Late in the period, back with his normal centerman Jered Thomas, and the two were forechecking like fiends in the right corner. Thomas got a piece of the puck, then Kuhlman nudged it back ahead, and Thomas whirled and headed for the goal. No angle to shoot at, no teammate to pass to, so it was time for another one of those Hermantown rink-rat plays. Thomas fired a shot at the goalie, and the puck glanced in off his leg at 18:39.
That made it 2-0, and the Bulldogs put a new twist on holding the lead. Tljhey gave up a power play goal to Andrew Oglevie midway through the second period, but they outshot the Fighting Irish 18-8 in the middle period. And in the third, UMD outshot Notre Dame 7-5 for a 35-20 edge in the game. Astounding, that these poised, patient freshmen on defense almost casually forced the Irish to the outside, took the puck away, cleared the zone without any hint of panic — or even urgency — and held the Fighting Irish to 5 shots in the third period.

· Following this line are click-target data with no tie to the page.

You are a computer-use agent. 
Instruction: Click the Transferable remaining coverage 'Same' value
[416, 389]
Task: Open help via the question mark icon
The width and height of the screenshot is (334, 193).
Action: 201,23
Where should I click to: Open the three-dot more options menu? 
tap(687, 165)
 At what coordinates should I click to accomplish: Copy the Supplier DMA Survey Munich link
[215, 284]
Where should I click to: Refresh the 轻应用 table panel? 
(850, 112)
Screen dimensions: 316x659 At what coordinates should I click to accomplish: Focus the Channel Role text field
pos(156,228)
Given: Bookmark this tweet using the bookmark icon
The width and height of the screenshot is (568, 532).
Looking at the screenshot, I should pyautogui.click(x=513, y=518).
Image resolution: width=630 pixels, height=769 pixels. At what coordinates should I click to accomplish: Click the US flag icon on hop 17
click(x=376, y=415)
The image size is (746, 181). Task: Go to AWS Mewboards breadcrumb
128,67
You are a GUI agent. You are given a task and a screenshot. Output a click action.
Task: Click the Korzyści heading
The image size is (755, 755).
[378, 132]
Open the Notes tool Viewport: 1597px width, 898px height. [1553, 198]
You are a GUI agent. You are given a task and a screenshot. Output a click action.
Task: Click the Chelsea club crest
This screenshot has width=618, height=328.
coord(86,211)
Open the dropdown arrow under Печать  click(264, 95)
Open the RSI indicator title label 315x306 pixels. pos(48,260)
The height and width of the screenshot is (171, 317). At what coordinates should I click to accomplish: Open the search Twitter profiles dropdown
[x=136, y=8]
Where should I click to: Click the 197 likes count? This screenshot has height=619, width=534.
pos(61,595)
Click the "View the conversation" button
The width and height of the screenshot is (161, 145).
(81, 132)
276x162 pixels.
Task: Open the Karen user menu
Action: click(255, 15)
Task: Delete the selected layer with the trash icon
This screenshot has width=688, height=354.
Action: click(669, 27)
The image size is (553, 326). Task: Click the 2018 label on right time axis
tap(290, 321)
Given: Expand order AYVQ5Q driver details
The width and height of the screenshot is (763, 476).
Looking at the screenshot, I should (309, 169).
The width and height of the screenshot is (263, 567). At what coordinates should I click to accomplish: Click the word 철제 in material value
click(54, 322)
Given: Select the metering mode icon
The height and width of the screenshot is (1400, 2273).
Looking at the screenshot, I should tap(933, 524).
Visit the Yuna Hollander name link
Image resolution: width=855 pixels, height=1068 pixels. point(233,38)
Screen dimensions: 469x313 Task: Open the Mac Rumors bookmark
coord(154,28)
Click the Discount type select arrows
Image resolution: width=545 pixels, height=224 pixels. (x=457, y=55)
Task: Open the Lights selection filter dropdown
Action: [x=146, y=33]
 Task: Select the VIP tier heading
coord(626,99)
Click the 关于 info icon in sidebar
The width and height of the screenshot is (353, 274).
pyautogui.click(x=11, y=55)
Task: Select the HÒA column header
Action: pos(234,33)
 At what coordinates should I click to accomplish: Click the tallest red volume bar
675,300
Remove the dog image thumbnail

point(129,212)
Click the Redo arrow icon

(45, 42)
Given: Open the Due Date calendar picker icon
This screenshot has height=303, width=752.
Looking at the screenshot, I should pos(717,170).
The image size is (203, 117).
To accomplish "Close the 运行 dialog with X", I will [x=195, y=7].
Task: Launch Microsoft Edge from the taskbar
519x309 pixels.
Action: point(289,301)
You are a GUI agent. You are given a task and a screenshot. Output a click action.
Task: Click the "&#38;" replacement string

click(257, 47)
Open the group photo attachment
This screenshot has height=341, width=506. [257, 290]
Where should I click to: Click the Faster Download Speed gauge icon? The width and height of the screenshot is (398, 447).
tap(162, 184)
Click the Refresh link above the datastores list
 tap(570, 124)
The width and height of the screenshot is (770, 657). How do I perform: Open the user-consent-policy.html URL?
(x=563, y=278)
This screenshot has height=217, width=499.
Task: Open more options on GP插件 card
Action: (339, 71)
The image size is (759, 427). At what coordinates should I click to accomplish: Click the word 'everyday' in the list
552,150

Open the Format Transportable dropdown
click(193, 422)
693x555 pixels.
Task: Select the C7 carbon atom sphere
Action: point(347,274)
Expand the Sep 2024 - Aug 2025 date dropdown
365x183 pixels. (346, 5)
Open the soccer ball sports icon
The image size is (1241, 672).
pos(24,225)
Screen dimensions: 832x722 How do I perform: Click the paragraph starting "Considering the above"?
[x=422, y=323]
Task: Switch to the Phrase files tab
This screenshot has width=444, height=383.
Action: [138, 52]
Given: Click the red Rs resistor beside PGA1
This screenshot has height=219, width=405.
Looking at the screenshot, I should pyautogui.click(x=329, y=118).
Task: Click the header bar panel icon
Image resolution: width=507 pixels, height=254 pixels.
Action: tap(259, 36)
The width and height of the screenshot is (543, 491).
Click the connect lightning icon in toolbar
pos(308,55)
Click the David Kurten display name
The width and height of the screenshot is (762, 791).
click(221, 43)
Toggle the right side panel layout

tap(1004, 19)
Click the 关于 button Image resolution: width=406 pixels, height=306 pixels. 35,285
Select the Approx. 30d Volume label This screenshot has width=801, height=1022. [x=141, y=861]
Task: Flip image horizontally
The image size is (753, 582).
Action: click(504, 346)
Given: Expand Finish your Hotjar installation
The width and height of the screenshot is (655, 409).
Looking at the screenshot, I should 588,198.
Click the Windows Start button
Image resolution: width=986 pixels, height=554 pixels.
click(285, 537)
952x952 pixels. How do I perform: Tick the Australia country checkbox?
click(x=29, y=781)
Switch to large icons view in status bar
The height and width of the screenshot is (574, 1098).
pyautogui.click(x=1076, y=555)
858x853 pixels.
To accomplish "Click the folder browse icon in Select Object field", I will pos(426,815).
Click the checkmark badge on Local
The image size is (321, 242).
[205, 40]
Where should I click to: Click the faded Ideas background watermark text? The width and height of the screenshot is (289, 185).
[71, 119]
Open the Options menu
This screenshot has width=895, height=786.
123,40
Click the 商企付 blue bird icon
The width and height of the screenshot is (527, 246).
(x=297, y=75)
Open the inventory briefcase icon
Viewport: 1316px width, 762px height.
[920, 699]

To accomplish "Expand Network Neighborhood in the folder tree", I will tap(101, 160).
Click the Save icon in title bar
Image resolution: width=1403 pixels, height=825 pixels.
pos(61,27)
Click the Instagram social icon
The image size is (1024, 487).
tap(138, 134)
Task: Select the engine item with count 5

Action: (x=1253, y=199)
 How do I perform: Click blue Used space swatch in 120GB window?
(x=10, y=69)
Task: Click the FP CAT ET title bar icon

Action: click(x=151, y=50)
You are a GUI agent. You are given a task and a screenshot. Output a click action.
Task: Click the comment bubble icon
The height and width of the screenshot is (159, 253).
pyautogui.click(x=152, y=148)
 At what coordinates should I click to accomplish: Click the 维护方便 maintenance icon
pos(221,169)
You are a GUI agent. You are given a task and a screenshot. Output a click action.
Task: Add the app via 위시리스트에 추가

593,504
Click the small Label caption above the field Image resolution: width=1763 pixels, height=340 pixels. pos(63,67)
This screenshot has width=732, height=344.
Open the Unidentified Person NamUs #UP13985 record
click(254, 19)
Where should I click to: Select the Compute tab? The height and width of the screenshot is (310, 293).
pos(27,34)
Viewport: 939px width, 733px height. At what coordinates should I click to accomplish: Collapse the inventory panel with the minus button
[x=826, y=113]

“We knew we had to try to get them in the second period,” said Notre Dame coach Jeff Jackson. “Because if we got to the third, they’re a shut-down team.”
“We have a bunch of unsung heroes,” said Thomas, who scored only 11 goals this season, but they include the game-winning goals in both the NCAA semifinals and final.
“We got punched in the nose a little in the NCHC tournament,” said Kuhlman. “But we had really good depth up front, and lines one-through-four can all score,”
Maybe. But Kuhlman was named most outstanding player at the Frozen Four after his goal and assist in the final game, and on Tuesday — the day when Kuhlman also signed a pro contract to join the Boston Bruins organization.
Adding to the rich memories these Bulldogs will take into summertime is that UMD scored 47 first-period goals this season, most in the nation. UMD finished 25-16-3, and the 16 losses are the most of any NCAA champion in history. That’s what a season-long learning trek will do for you.
With the Bulldogs facing three Big Ten teams in the Frozen Four, causing Big Ten observers everywhere to declare that league the best. I suggested to a couple of UMD players that they should win the two games to take the championship, and then say — Big Ten? Is that all you got?
UMD coach Scott Sandelin wasn’t into the heckling, although he did say he got tired of having most of the pre-tournament questions dealing with attempts to validate the Big Ten. And he did mention that he’s going to enjoy this title for a good part of the summer.
Then it will be time to get ready for another season. UMD’s opening game, by the way, is against....Minnesota on October 6.